=== Exercise details ===
Every line below from the one with "The height and" through the one with "Given: Click the JDBC layer block" is to be repeated exactly, with no picture among them.

Records for the exercise START

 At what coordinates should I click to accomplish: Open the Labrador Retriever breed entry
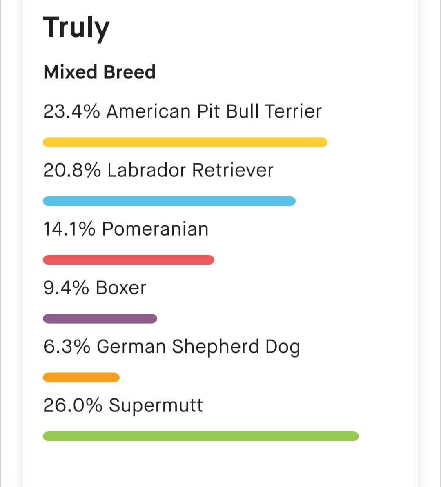158,170
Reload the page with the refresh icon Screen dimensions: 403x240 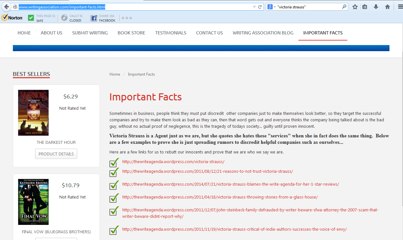(x=260, y=7)
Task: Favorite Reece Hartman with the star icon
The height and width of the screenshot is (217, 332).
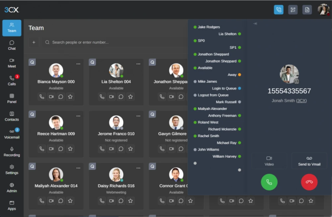Action: (70, 149)
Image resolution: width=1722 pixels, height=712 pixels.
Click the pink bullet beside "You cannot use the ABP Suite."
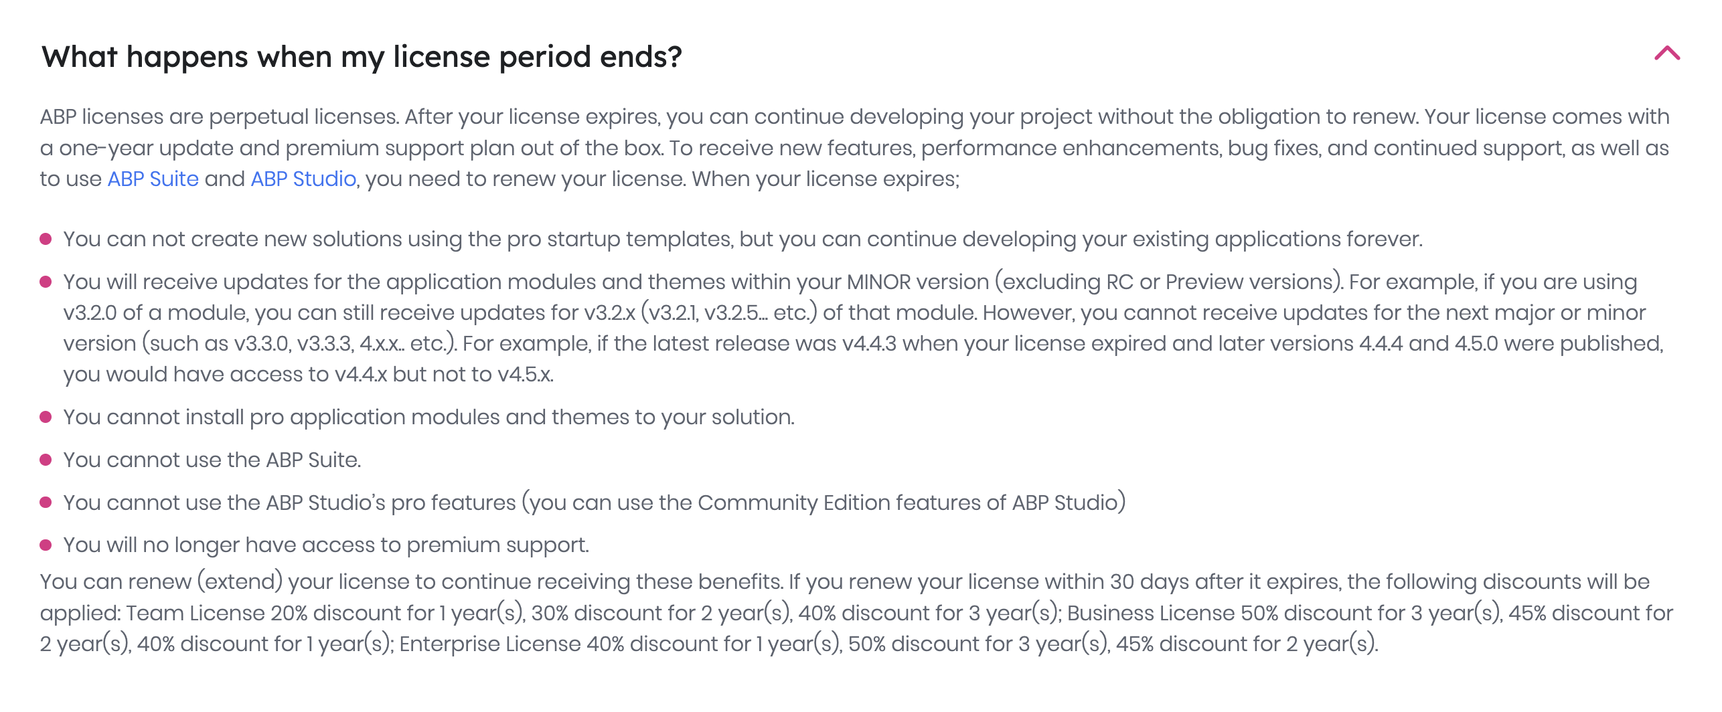pyautogui.click(x=46, y=460)
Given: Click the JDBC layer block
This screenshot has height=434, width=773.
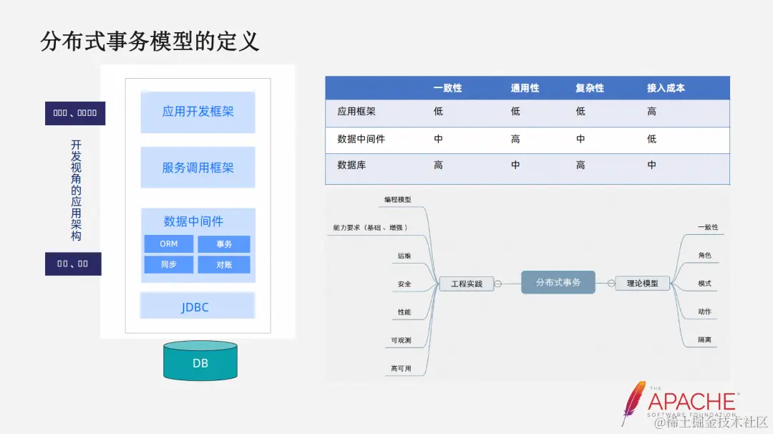Looking at the screenshot, I should (198, 305).
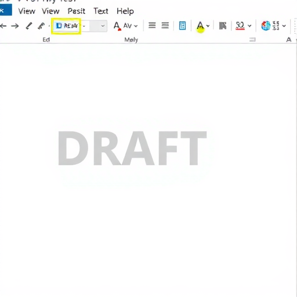Click the text highlight A icon
The image size is (297, 297).
(201, 27)
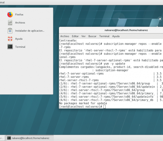The image size is (163, 141).
Task: Launch the Terminal icon in menu
Action: (10, 47)
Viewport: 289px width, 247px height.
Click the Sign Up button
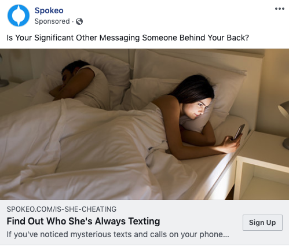click(262, 223)
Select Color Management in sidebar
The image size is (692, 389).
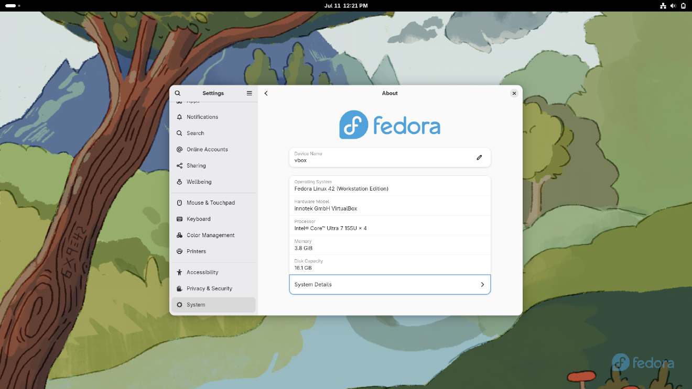coord(210,235)
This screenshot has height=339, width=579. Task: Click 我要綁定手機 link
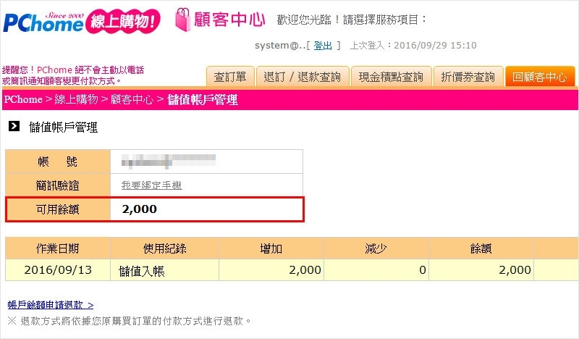pos(152,185)
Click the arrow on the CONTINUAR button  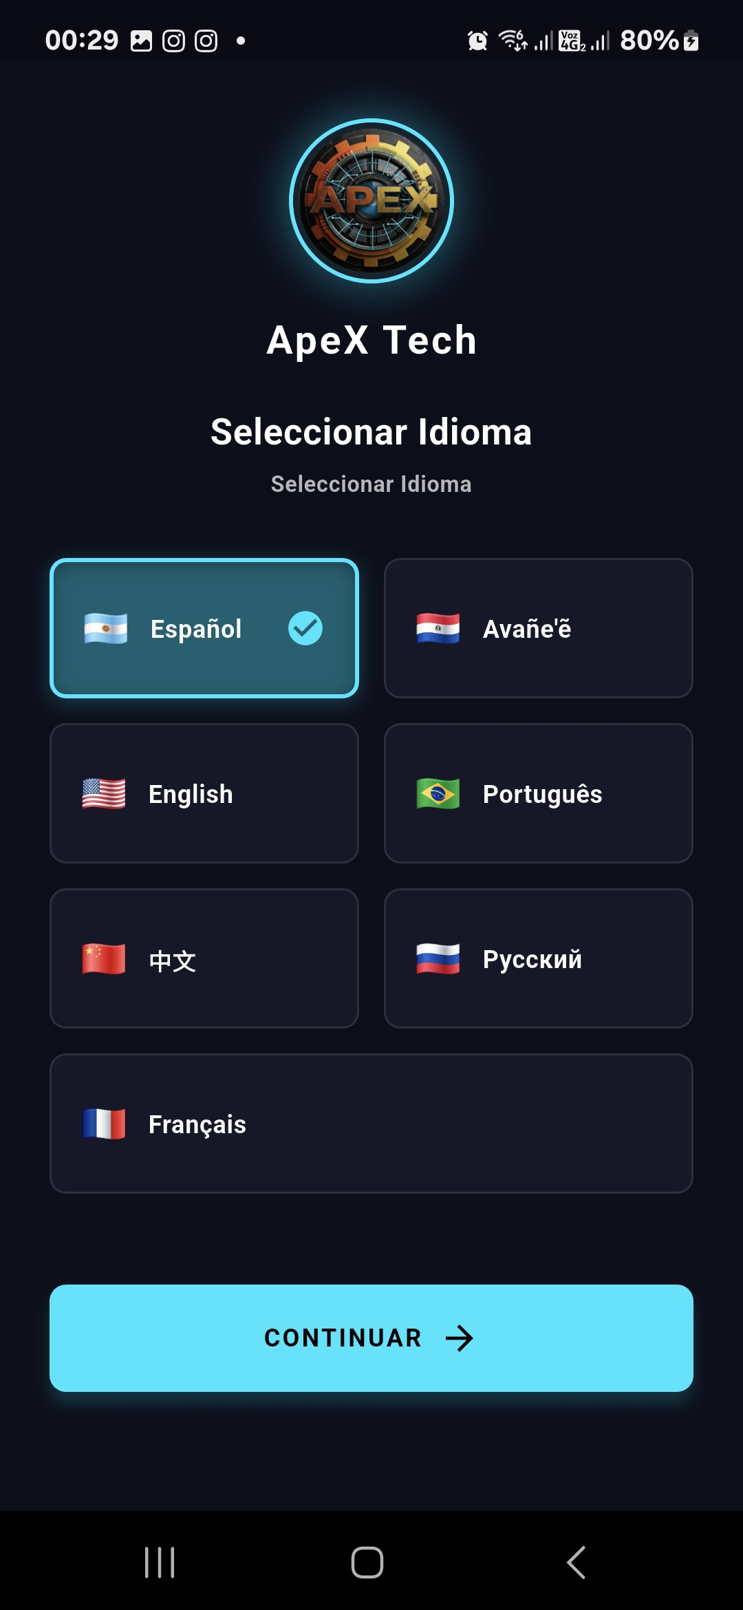click(460, 1338)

Records for the exercise END

=== Response area ===
The height and width of the screenshot is (217, 332).
Action: (70, 149)
Image resolution: width=1722 pixels, height=712 pixels.
Click the pink bullet beside "You cannot use the ABP Suite."
pyautogui.click(x=46, y=460)
Given: Click the JDBC layer block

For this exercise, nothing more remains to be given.